To equitably toll the AEDPA statute of limitations, however, claims of actual innocence must be diligently pursued. Miller v. Marr, 141 F.3d 976, 978 (10th Cir. 1998); Gibson, 232 F.3d at 808. Assuming Gutianez has made a credible claim of actual innocence (a dubious proposition), he has not diligently pursued his claims given his extended delay in filing any motions for relief: Gutianez waited more than eight months after the one-year statue of limitations had expired before he filed for federal relief and he waited more than three months after the federal statute of limitations expired before he filed a state motion for post conviction relief. Because Gutianez fails to address the thorough and well-reasoned portion of the district court's opinion concluding he did not diligently pursue his claims, he has not made the requisite substantial showing of a denial of a constitutional right.

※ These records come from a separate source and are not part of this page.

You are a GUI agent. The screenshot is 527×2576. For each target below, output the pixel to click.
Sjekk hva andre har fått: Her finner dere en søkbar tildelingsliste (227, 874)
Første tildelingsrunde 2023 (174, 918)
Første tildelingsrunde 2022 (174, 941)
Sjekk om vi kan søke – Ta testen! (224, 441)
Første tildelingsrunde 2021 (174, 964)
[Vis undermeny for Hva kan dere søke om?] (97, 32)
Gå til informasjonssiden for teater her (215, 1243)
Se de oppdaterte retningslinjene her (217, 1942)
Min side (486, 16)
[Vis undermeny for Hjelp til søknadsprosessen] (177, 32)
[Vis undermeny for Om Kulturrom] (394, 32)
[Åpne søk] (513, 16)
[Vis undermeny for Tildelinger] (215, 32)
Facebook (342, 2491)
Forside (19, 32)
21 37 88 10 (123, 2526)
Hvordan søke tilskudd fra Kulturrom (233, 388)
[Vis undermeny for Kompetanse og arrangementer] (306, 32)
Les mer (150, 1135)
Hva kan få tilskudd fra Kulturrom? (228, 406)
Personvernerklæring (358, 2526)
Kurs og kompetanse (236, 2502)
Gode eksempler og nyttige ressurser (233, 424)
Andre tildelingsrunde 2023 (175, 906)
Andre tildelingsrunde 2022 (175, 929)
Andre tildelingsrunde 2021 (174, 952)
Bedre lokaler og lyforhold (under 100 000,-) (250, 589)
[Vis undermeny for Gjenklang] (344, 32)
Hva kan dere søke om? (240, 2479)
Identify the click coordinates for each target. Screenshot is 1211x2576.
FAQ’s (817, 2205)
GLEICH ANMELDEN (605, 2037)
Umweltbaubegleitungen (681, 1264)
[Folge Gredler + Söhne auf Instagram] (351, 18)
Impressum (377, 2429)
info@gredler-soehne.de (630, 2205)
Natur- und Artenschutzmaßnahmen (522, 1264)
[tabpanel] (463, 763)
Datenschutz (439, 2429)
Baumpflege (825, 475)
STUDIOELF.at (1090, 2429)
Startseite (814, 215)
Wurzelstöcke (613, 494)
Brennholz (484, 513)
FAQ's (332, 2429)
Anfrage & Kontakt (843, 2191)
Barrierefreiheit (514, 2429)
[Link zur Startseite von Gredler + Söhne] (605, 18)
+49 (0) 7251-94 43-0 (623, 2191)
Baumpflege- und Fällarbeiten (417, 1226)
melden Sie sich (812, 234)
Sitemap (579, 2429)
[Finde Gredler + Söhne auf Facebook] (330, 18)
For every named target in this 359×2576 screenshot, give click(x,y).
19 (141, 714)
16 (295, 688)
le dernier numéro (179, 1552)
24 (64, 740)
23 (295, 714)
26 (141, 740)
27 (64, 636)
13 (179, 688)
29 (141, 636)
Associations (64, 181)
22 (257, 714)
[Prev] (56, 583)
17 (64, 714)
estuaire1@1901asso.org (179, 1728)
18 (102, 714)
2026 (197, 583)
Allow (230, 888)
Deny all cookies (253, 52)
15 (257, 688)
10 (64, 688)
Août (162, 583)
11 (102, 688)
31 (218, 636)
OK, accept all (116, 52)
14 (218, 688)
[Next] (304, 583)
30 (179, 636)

We DENY Gutianez's request for a COA and DISMISS the application. Because Gutianez has not shown "the existence of a reasoned, nonfrivolous argument on the law and facts in support of the issues raised on appeal," his motion to proceed ifp on appeal is DENIED. DeBardeleben v. Quinlan, 937 F.2d 502, 505 (10th Cir. 1991). He is directed to remit the full amount of the filing fee within twenty days from the date of this order.
ENTERED FOR THE COURT
Terrence L. O'Brien
1. We liberally construe Gutianez's pro se pleadings. See Ledbetter v. City of Topeka, Kan., 318 F.3d 1183, 1187 (10th Cir. 2003).
2.Gutianez did not seek leave to proceed ifp in the district court.
3. Gutianez's underlying claims on the merits allege several violations of the constitutions of the United States and the State of Oklahoma.
4. We need not determine whether Oklahoma imposes a limitations period for filing post conviction relief motions to resolve Gutianez's claim. Even if it has no such period, we find the claim waived.